14 En de HERE zei tot Abram, nadat Lot zich van hem gescheiden had: Sla toch uw ogen op, en zie van de plaats, waar u zijd, naar het noorden, zuiden, oosten en westen,

15 want het gehele land, dat u ziet, zal Ik u en uw nageslacht voor altijd geven.

 

3 . Wie was dit beloofde zaad?

Galaten 3: 16 Nu werden aan Abraham de beloften gedaan en aan zijn zaad. Hij zegt niet: en aan zijn zaden, in het meervoud, maar in het enkelvoud: en aan uw zaad, dat wil zeggen: aan Christus .

 

4 . Waar moest de Christus geboren worden?

Matheus 2: 4-6

4 En hij liet al de overpriesters en schriftgeleerden van het volk vergaderen en trachtte van hen te vernemen, waar de Christus geboren zou worden.

» **GEGEVENSFRAGMENTEN**:
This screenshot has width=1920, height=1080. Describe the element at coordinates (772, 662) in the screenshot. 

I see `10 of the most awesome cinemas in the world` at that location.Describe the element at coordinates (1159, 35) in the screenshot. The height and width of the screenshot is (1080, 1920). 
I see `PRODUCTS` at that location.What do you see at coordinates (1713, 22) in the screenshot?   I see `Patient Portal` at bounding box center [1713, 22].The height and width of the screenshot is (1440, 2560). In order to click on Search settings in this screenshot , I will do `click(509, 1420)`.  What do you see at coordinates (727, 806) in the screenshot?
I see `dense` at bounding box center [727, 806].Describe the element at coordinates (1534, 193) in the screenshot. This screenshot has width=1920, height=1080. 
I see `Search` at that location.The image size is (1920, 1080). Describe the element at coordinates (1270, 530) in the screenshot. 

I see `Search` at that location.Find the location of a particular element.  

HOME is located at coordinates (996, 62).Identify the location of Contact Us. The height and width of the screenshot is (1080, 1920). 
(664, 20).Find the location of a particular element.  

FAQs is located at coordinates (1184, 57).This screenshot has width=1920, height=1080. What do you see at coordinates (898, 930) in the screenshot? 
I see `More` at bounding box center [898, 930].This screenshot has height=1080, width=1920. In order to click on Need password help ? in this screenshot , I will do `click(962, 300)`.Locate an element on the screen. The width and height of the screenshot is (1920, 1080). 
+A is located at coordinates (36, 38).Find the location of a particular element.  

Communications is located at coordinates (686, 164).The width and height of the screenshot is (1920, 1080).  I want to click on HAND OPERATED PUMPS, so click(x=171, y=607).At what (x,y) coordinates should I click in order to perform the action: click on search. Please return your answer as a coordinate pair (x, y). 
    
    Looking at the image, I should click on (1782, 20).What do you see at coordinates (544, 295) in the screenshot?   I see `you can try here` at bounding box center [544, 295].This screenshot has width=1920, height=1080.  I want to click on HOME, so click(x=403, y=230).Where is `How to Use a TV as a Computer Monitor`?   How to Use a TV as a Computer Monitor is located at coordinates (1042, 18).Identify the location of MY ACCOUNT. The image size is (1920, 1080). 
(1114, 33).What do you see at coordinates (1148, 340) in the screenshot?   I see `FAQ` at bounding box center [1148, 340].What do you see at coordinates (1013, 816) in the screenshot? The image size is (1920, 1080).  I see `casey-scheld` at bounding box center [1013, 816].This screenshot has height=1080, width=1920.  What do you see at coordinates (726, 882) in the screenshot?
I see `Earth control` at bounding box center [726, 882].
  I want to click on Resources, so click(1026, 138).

» **OPDRACHTEN**:
(1) Vertaal de volgende zin uit de gegeven tekst in het Engels: "Nu werden aan Abraham de beloften gedaan en aan zijn zaad."
(2) Wie was volgens de gegeven tekst het beloofde zaad?
(3) Druk uit de gegeven tekst het gedeelte af van "14 En de HERE" tot en met "Christus geboren worden?".

» **ANTWOORDEN PER OPDRACHT**:
(1) Now the promises were made to Abraham and to his seed.

(2) Christus.

(3)
14 En de HERE zei tot Abram, nadat Lot zich van hem gescheiden had: Sla toch uw ogen op, en zie van de plaats, waar u zijd, naar het noorden, zuiden, oosten en westen,

15 want het gehele land, dat u ziet, zal Ik u en uw nageslacht voor altijd geven.

 

3 . Wie was dit beloofde zaad?

Galaten 3: 16 Nu werden aan Abraham de beloften gedaan en aan zijn zaad. Hij zegt niet: en aan zijn zaden, in het meervoud, maar in het enkelvoud: en aan uw zaad, dat wil zeggen: aan Christus .

 

4 . Waar moest de Christus geboren worden?